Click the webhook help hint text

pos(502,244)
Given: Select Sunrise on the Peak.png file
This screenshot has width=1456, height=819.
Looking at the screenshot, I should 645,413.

===

**GIVEN EXERCISE:**
Express every line of the data above as a JSON list of strings, one string per line, omitting blank lines.

**RESPONSE:**
[
  "Click the webhook help hint text",
  "pos(502,244)",
  "Given: Select Sunrise on the Peak.png file",
  "This screenshot has width=1456, height=819.",
  "Looking at the screenshot, I should 645,413."
]